Taxpayer dollars wasted on mail order drugs

By Jim Martin and David Williams
The Hill June 24, 2013

Health care costs are on the rise and this increase will affect employers, employees and taxpayers through Medicare Part D, the Federal Employees Health Benefits Program, and TRICARE (the Department of Defense). A key part of the health care delivery system in the United States is the use of prescription drugs. According to a 2010 heath care tracking survey, two-thirds of all Americans—and nearly 90 percent of seniors—reported taking at least one prescription drug in the past year. These prescription drug benefits are often built into the underlying health insurance plans.

Prescription drug benefits only amount to ten percent of all heath care spending in the U.S., but this spending can still have a large impact on the cost of health care. Any program of such a large scale can benefit from continued evaluation and cost-control measures.

Mail order is a growing mode of delivering prescriptions.  Mail order prescription drugs seems logical but there are many pitfalls with this mode of delivery, including cost, potential waste, and customer satisfaction.  With mail order growing in size (TRICARE mail order drug expenditures doubled from 2005 to 2010), there is a growing concern that taxpayers might not be getting the best deal possible.

At the heart of most health care programs is a Pharmacy Benefits Manager, who acts as third party administrator of prescription drug programs.  Even though they are mostly responsible for the processing and payment of prescription drug claims, PBMs are also responsible for developing and maintaining the formulary, contracting with pharmacies, and negotiating discounts and rebates with drug manufacturers.

The PBM’s role has been evolving over the years.  With the purchase of prescription mail order delivery businesses, these once neutral administrators now provide incentives to use mail order over pharmacies.  The problem is that these incentives come at the expense of taxpayers and customer service.

Mail order creates massive inefficiencies (and waste) because most of the prescriptions are put on a 90-day auto-refill program.  This is a problem because prescriptions change and people die.  There are numerous reports of people not being able to halt their medication and the medication keeps piling up.

Every year the Michigan Pharmacists Association holds a medical disposal event in Lansing and at the September 2012 event, they reported that, “548 lbs of non-controlled substances and 31 lbs of controlled substances” had been given to be safely disposed.  In all, 579 lbs of medications that were valued at nearly $1,000,000 in wasted pharmaceuticals were collected in just a single day in just one state capital.

Internal government watchdogs are even starting to question the use of mail order and the problems with PBMs.  Patrick McFarland, inspector general at the Office of Personnel Management, testified that “There’s a good chance we’re not getting a good deal…We can’t find out information such as the incentive pay, rebate pay, volume discount pay, administrative fees [of PBMs]. We can’t find that information out, because we can’t audit that; it’s not available to us now.”

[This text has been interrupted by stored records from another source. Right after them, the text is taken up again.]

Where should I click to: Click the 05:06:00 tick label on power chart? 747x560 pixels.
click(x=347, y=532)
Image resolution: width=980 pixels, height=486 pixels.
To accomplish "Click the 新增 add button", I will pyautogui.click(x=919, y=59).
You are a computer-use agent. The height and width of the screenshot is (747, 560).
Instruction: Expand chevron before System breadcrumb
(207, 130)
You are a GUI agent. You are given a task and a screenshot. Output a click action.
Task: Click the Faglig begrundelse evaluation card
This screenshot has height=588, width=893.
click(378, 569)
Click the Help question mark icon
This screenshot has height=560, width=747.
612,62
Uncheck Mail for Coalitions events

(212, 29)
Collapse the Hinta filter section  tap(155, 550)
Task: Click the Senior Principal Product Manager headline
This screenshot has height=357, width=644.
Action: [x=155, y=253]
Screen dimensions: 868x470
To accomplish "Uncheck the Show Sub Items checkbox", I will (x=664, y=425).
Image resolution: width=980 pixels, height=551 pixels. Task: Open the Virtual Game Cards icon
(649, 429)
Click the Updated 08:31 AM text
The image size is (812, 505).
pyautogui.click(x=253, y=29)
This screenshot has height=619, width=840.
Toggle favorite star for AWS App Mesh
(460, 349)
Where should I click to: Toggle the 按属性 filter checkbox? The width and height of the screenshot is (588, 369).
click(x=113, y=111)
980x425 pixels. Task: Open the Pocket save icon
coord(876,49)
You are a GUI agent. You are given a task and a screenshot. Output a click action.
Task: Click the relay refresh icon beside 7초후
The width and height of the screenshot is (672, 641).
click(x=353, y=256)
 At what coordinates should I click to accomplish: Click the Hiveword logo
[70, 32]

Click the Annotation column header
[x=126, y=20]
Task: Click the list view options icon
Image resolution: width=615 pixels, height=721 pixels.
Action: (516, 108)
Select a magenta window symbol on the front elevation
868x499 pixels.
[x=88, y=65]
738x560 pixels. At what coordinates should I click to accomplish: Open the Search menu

In addition to House and Senate letters urging an audit of the mail-order pharmacy program that is offered through TRICARE, during a 2009 committee hearing, Rep. Stephen Lynch (D-Mass.) said this about PBMs: “It’s unbelievable, the needless complexity of this whole system…it’s built to thwart oversight. It’s built to introduce as much complexity as possible. It’s a scam of major proportions.”

States have begun to clarify auditing standards as well as transparency in pricing data on their own over recent years, and we applaud them for exercising valuable oversight for their taxpayers.

The system needs to ensure PBMs and their mail order operations are accountable to the government and the taxpayer. TPA supports further oversight by the government – TRICARE, FEHBP, CMS, and Congress—to ensure that taxpayer dollars are not being wasted on mail order pharmaceuticals.

Potential dollar savings are real. According to GovExec, “FEHBP, with hundreds of different plans available to federal employees and their families, doesn’t do enough to rein in costs, especially when it comes to prescription drugs. According to Lynch’s office, the government spends $35 billion per year on FEHBP benefits, with about $10 billion going to prescription drugs.

Ordering pharmaceuticals through the mail is not like ordering any other product. There are time sensitivities and the ever-changing tweaks to a prescription that make mail order a less practical way of delivering drugs. Sending millions of dollars of prescriptions through the mail puts patients and taxpayers at risk. Taxpayers and patients deserve answers about mail order pharmaceuticals and better ways to deliver medication to patients.

Martin is chairman of the 60 Plus Association. Williams is president of Taxpayers Protection Alliance, a group advocating government fiscal responsibility and transparency.